══ AVAILABLE RECORDS ══
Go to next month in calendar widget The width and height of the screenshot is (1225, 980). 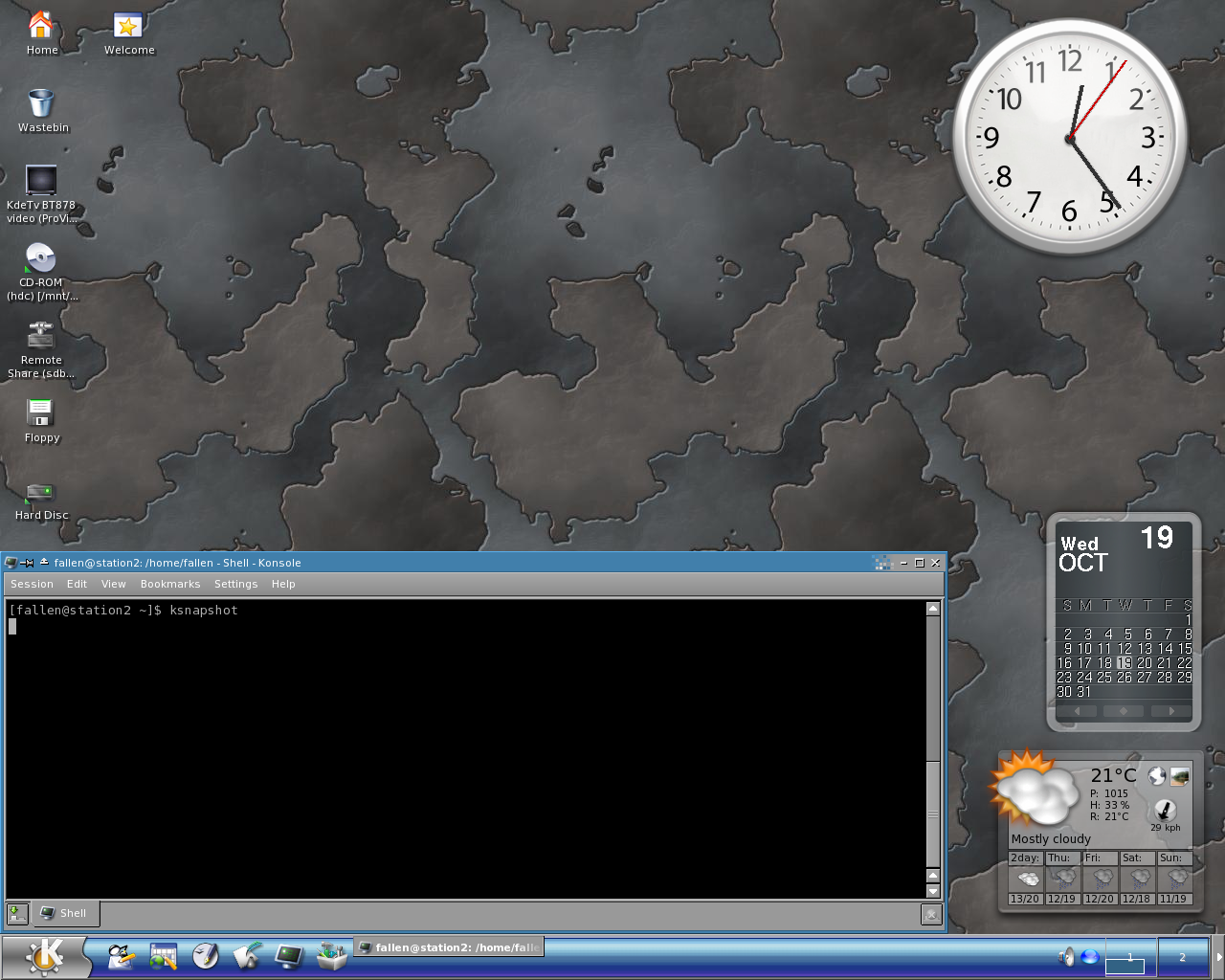coord(1170,711)
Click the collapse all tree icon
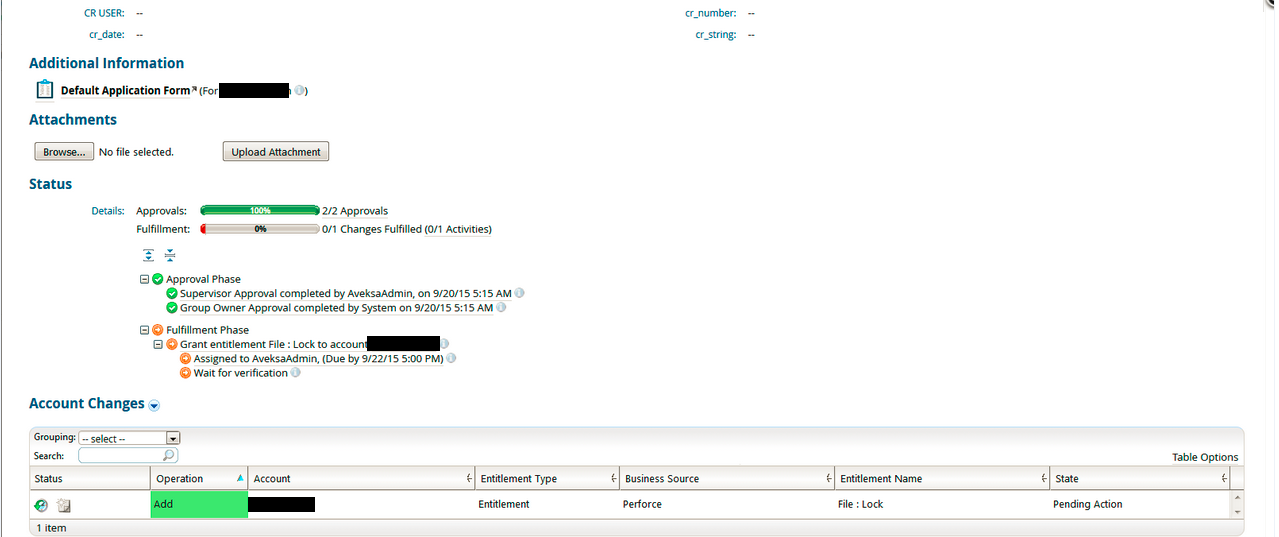 click(169, 255)
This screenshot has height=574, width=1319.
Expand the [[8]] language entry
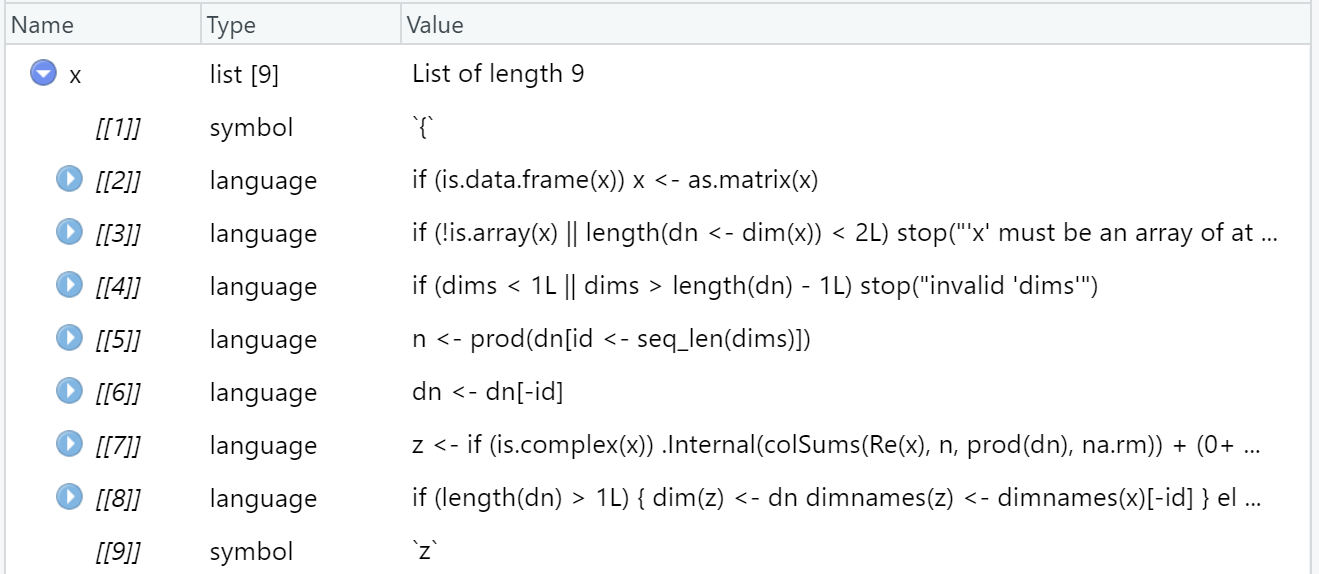tap(69, 498)
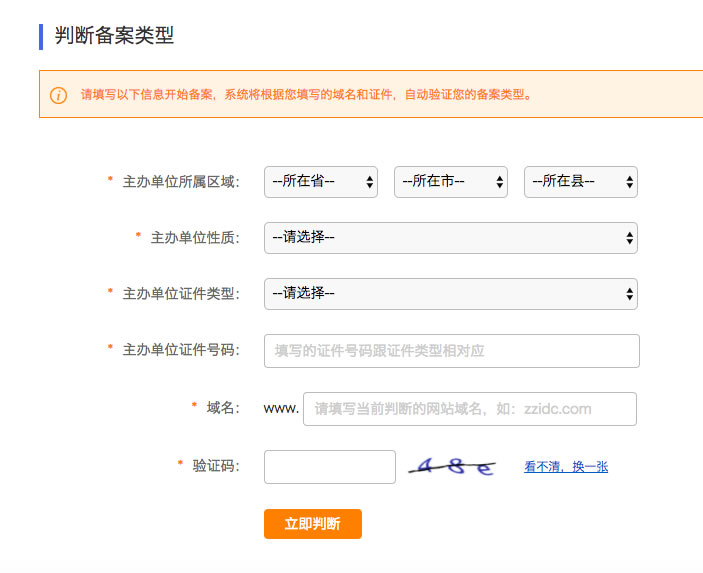Click the 主办单位性质 field label
The image size is (703, 573).
(194, 238)
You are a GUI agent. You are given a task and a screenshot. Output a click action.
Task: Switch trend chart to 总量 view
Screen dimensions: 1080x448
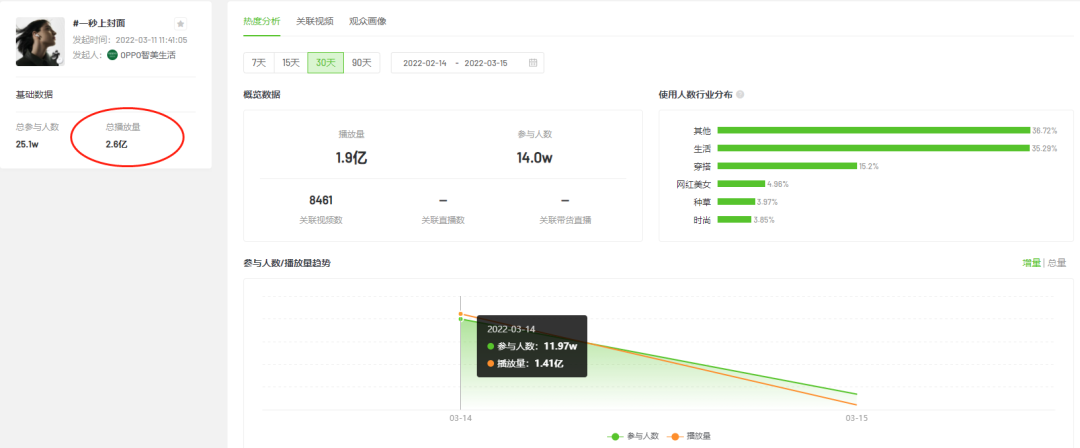(1056, 263)
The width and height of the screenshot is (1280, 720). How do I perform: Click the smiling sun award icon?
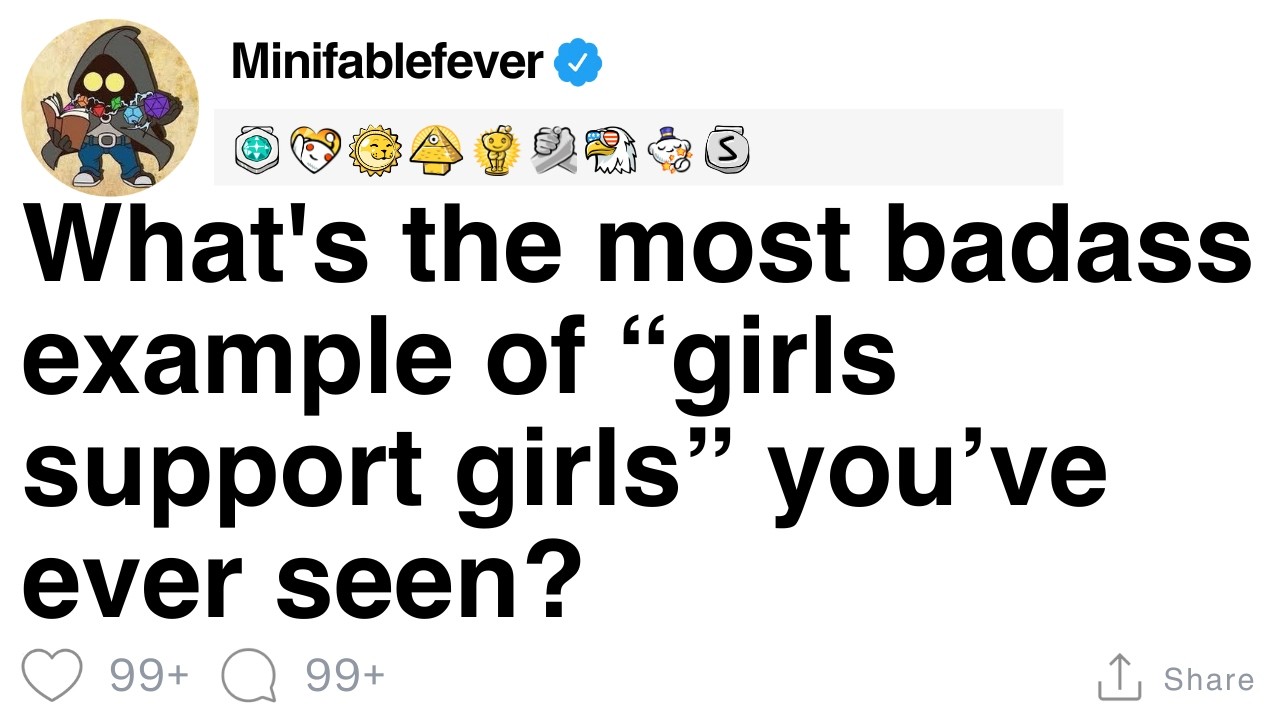(375, 150)
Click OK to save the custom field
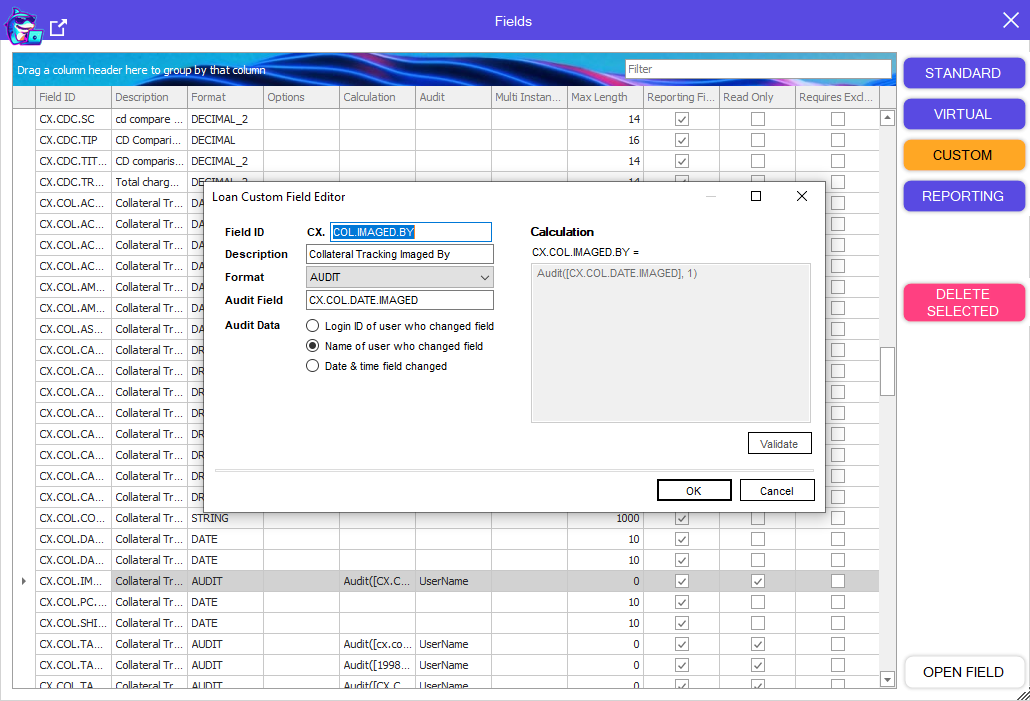Screen dimensions: 1030x701 click(x=693, y=490)
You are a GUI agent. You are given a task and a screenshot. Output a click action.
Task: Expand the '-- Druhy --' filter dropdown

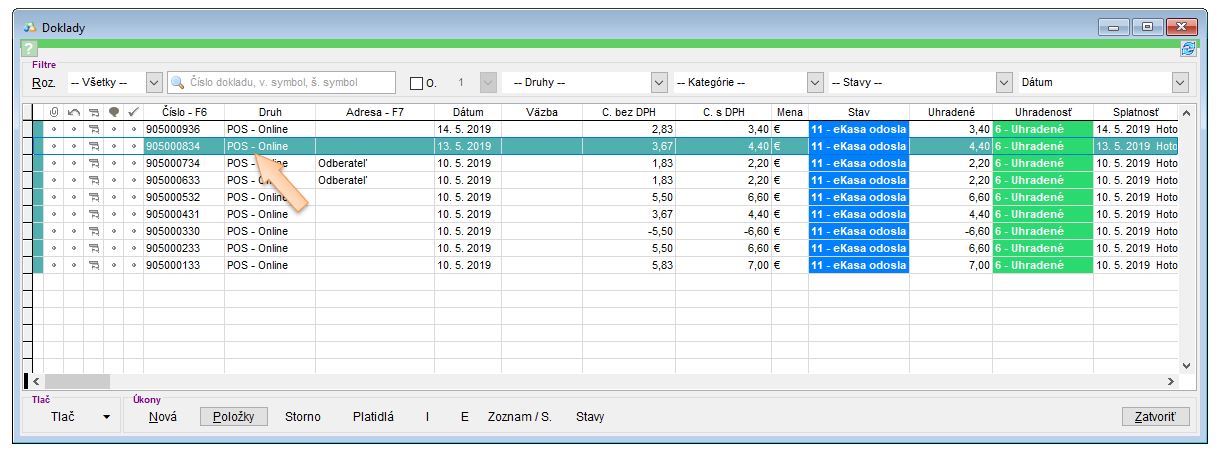659,83
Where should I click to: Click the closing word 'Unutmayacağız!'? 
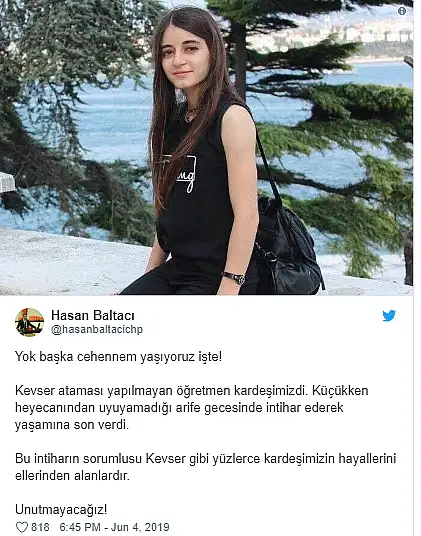click(61, 510)
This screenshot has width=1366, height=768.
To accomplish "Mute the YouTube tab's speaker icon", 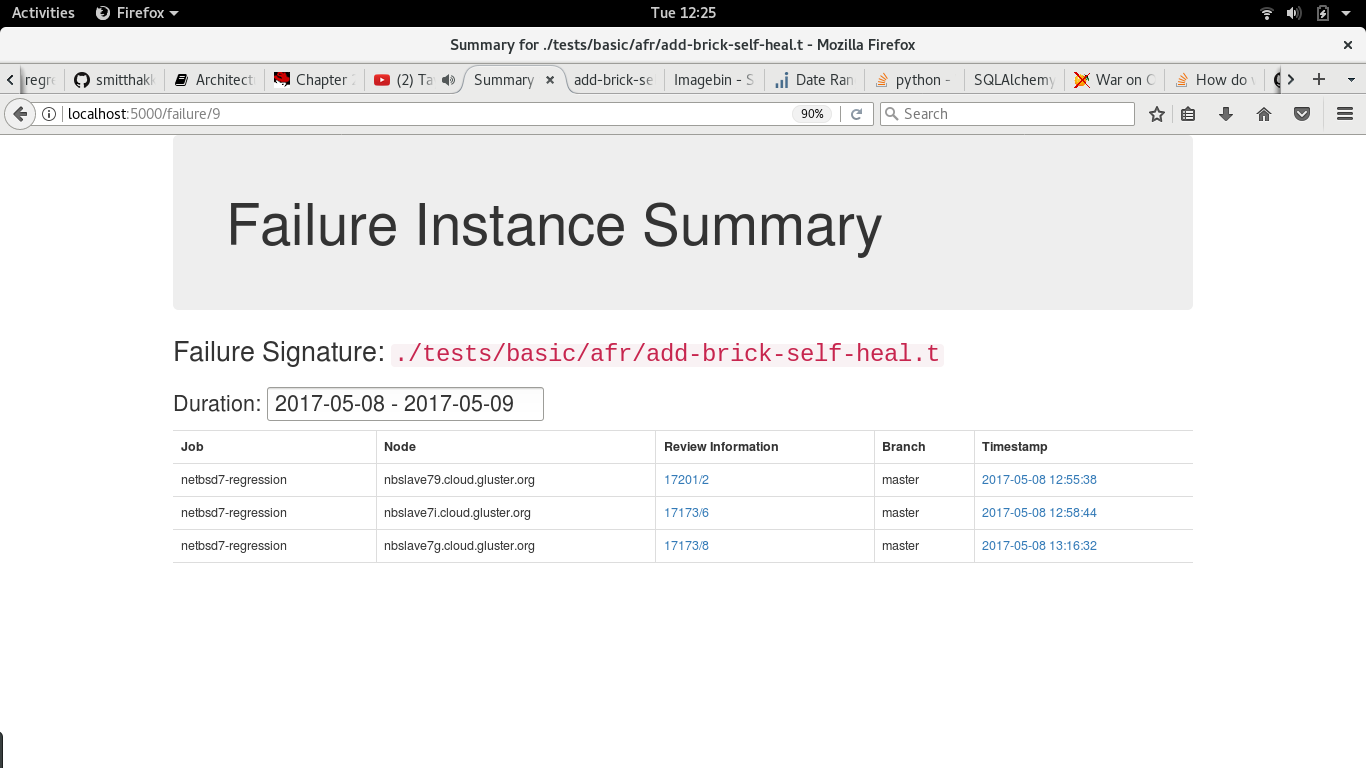I will pos(448,80).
═══
→ **WHAT TO DO**
Note each line of the material holding "This" and copy it out.

→ **ANSWER TO THE PROBLEM**
This screenshot has height=574, width=1319.
This screenshot has width=1366, height=768.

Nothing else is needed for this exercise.